*** Opening SELECTED EXCERPT ***
Provides reporters with information regarding hospitals’ legal and ethical responsibilities to patients in reporting admission and patient status and in sharing other data about the patient.
Ohio Hospital Association
- General Guidelines for Hospitals and the News Media
- Regarding Patient Information
- The Rights of Patients
- The Hospital Designated Representative (Spokesperson)
- Gaining Access to the Hospital
- Gaining Access to Patients
- Release of Patient Information
- Condition of Patient
- Releasing Information After Hours
- Addendum I – Other Pertinent Federal and State Law
- Addendum II – Release of Information to News Reporters
- Privacy/HIPAA-Related Questions and Answers
- Addendum III – Cases of Public Record
- Addendum IV – Public Figures/Public Officials
- Addendum V – Types of Coroner’s Cases
General Guidelines for Hospitals and the News Media Regarding Patient Information
The purpose of this document is to assist both hospital public relations personnel and the news media with the communication of facts and data regarding patients. This document will provide reporters with information regarding hospitals’ legal and ethical responsibilities to patients in reporting admission and patient status and in sharing other data about the patient.
The federal Health Insurance Portability and Accountability Act of 1996 (HIPAA) mandated regulations that govern privacy, security and administrative simplification standards for healthcare information. Final privacy regulations became effective in April 2001, and hospitals have until April 14, 2003, to come into compliance. HIPAA requires major changes in how healthcare organizations handle all facets of information management, including patient records.
HIPAA sets forth minimum standards that hospitals must follow with regard to the release of patient information. Hospitals may have individual policies, however, that are more restrictive than what is required in the HIPAA guidelines. If this is the case, the more restrictive policy will take precedence.
*** Closing SELECTED EXCERPT ***
#### REQUIRED ACTIONS
[1] Answer these questions about the hospital media guidelines:
(a) Which two groups is the document intended to assist?
(b) By what date do hospitals have to come into compliance with the final HIPAA privacy regulations?
(c) When a hospital's own policy is more restrictive than the HIPAA guidelines, which one takes precedence?
[2] Reproduce the hospital media guidelines word for word, starting with "Provides reporters with" and going on through "Designated Representative (Spokesperson)".
[3] Pick up the hospital media guidelines at the point where the text stops, and continue writing.
The items that come next were drawn from a separate source.
*** Opening SOURCE DATA ***
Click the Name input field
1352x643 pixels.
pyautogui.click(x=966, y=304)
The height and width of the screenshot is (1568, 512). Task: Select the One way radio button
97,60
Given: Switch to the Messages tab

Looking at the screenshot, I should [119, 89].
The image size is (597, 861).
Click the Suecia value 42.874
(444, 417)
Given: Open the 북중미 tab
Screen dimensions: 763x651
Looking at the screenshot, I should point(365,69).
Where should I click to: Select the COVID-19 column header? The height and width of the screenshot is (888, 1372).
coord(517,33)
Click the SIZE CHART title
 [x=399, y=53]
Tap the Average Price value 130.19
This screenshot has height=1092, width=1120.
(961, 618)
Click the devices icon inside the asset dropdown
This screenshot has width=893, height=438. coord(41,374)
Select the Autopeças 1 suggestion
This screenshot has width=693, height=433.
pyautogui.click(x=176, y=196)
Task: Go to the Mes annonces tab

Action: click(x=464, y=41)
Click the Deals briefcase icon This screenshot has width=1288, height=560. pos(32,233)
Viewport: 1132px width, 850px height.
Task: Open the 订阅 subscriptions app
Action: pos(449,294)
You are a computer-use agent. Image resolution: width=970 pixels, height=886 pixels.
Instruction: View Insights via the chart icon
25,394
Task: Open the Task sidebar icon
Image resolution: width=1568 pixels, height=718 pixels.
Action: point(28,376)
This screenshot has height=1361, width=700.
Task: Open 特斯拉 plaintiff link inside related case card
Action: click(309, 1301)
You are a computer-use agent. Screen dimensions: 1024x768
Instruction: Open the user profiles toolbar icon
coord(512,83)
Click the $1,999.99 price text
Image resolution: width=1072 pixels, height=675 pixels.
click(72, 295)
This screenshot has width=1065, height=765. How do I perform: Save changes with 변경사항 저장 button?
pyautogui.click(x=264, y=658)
*** Closing SOURCE DATA ***
#### RESULTS IN ORDER
[1]
(a) Hospital public relations personnel and the news media.
(b) April 14, 2003.
(c) The more restrictive policy.

[2]
Provides reporters with information regarding hospitals’ legal and ethical responsibilities to patients in reporting admission and patient status and in sharing other data about the patient.
Ohio Hospital Association
- General Guidelines for Hospitals and the News Media
- Regarding Patient Information
- The Rights of Patients
- The Hospital Designated Representative (Spokesperson)

[3]
Among other things, the HIPAA privacy regulations restrict the information healthcare providers may include in a patient directory and release to the public, including news media. Directory information is limited to four elements and patients have the option of further restricting release of the directory information. The directory elements are:
- Location within the hospital
Name – information can be released only to those who ask about patients by name
Condition – using terms defined within this guide
Location within the hospital – provided it does not reveal prohibited information, such as that the patient is being treated for substance abuse. (See Addendum I regarding Other Pertinent Federal Law)
Religion – although hospitals are not required to ask a patient’s religious affiliation and this information is available only to clergy, upon request. (See Addendum II regarding Release of Information to News Reporters Q&A.)
- Unless the patient has exercised the “opt-out” provision, directory information about a particular patient (excluding the religious affiliation information) can be shared with any person who asks for the patient by name.
- Directory information, including religious affiliation information, can also be disclosed to a member of the clergy even if the clergy member does not request information by patient name.
While the HIPAA privacy regulations restrict the information healthcare providers may release, patients are free to release their own personal information or to consent to interviews providing it does not interfere with their medical treatment. (See Addendum II regarding Release of Information to News Reporters)
The Rights of Patients
Hospitals have both legal and ethical responsibilities to preserve patient confidentiality. Patients have specific legal rights to privacy as governed by several federal and state laws, as well as standards set forth by the Joint Commission. Each hospital has a Patient Bill of Rights, which includes confidentiality issues. This information is available by contacting the hospital’s public relations department.
According to the Joint Commission, related patient rights include:
Respect and Dignity – The patient has the right to considerate, respectful care at all times and under all circumstances, with recognition of his/her personal dignity.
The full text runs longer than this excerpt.